Commenting on discrepancies between Halifax and Nationwide’s latest house price indices, he says most indices measure different things and figures for any given month, but these two lenders are the exception because they are broadly designed to calculate the same thing on almost the same timeframe.
Boulger says: “This begs the question as to why they often vary so much, particularly on a monthly basis.
“One issue hampering all house price index compilers is the current historically low level of transactions. Nationwide has roughly maintained its market share in the current much smaller market, but Halifax’s market share has fallen and this means there is a double whammy effect for Halifax in terms of having to base its figures on a smaller share of a smaller market.
“Notwithstanding these challenges, a major reason for differences between monthly figures from these two lenders is that the figures they announce in their press releases are seasonally adjusted.”
He says Nationwide provides the non-seasonally adjusted figures for average house prices in its press release, but Halifax fails to do so.
“The February figures from each lender provide a good example of how the seasonal adjustments are seriously distorting the way house price changes are reported. Halifax reported a seasonally adjusted fall of 0.9% for February but the real change was + 0.1%, whereas Nationwide reported a seasonally adjusted increase of 0.3% but its real figure was unchanged on the month.
“Thus the real house price change in February recorded by both lenders only differed by 0.1%, well within the impact of sampling differences, whereas the seasonal adjustments applied by the lenders differed by a whopping 1.3%, with Nationwide increasing the real figure by 0.3% and Halifax reducing it by 1.0%. This makes nonsense of the seasonal adjustments and hence the reported figures.”
Boulger explains Nationwide uses the US Bureau of the Census X12 for its seasonal adjustment calculations, whereas Halifax uses the US Bureau of the Census X11.
He says: “The fact these two methods of adjustment produce such different results suggests that either one or both of them are flawed, or one of them is not suitable for the purpose for which one of the lenders is using it.
“Many factors affect house prices, some more than the seasons. Changes in interest rates and consumer confidence and significant changes in mortgage criteria and availability all have a critical input. The various house price indices would be much more useful if the focus of the reporting was on the real figures.
“If necessary the government could take the lead here, in the interest of increasing clarity in these economically-important monthly statistics.

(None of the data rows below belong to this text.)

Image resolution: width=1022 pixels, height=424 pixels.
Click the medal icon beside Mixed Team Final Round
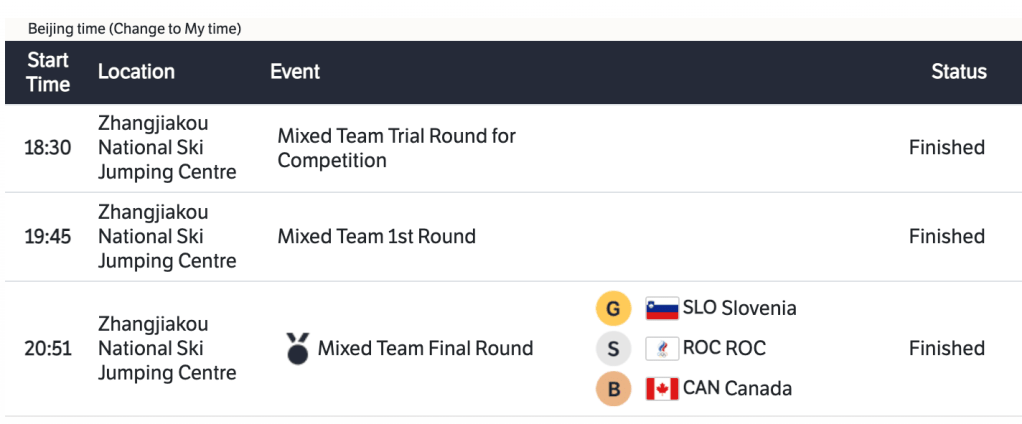[297, 349]
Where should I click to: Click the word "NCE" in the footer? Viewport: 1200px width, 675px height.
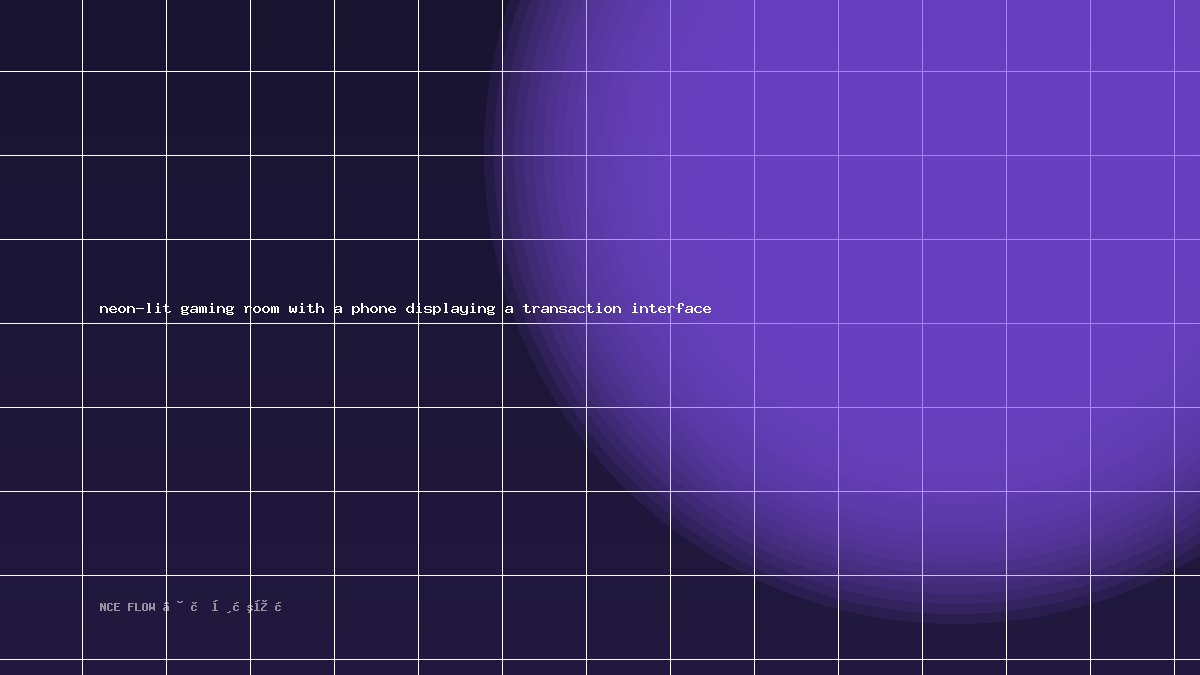pos(109,607)
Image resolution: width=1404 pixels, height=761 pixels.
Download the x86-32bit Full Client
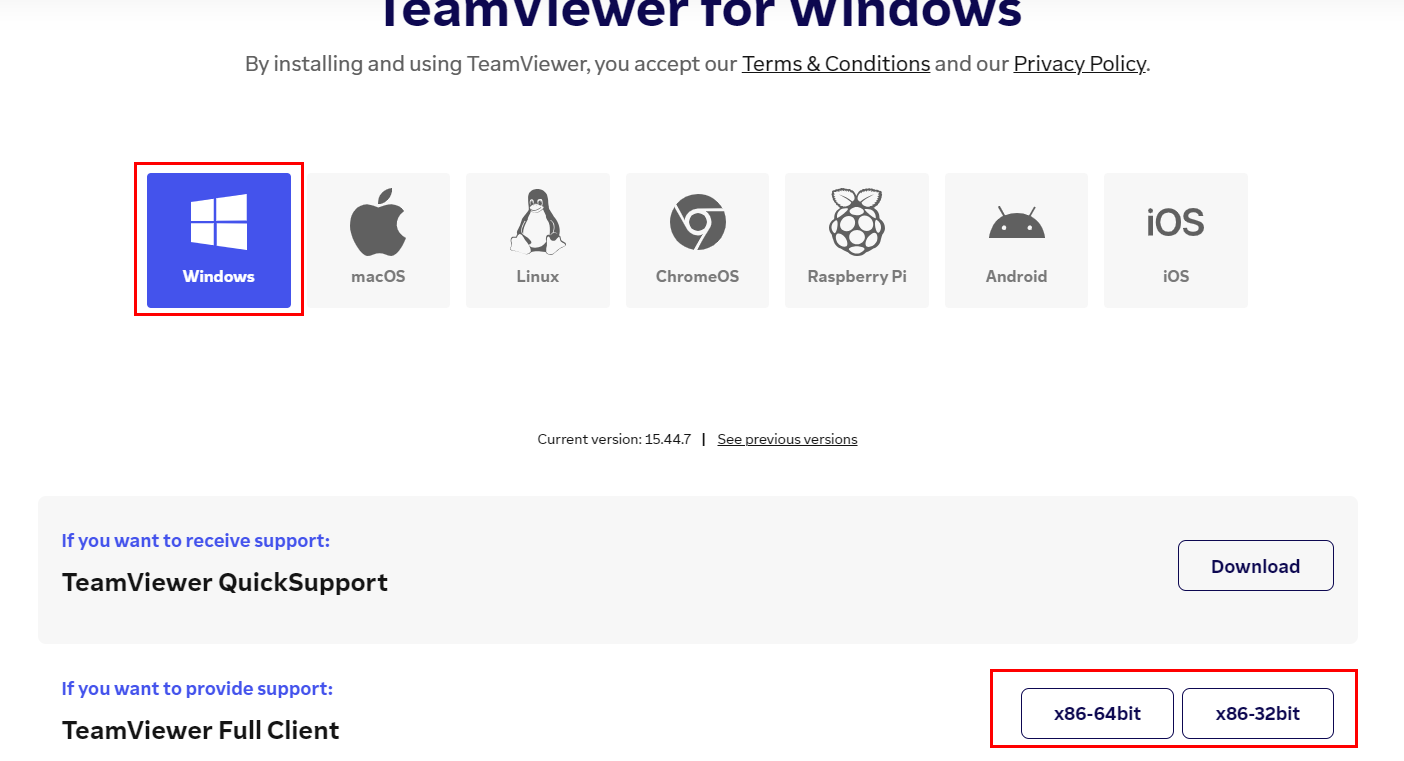pos(1258,714)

The review of the various house price indices currently being carried out by the government provides an ideal opportunity to assess how presentation of the data can be improved.”
Boulger adds: “If investors, encouraged by regulators, had not blindly relied on flawed assessments on credit quality by the rating agencies but instead made their own judgement of the quality of so called triple AAA securities, the credit crunch might well have been much less severe.
“Because the movement in house prices is such an important factor influencing many UK policy makers, it is vital everyone concerned has good access to the real figures, which then allows individuals to formulate their own view as to how important seasonal influences are.”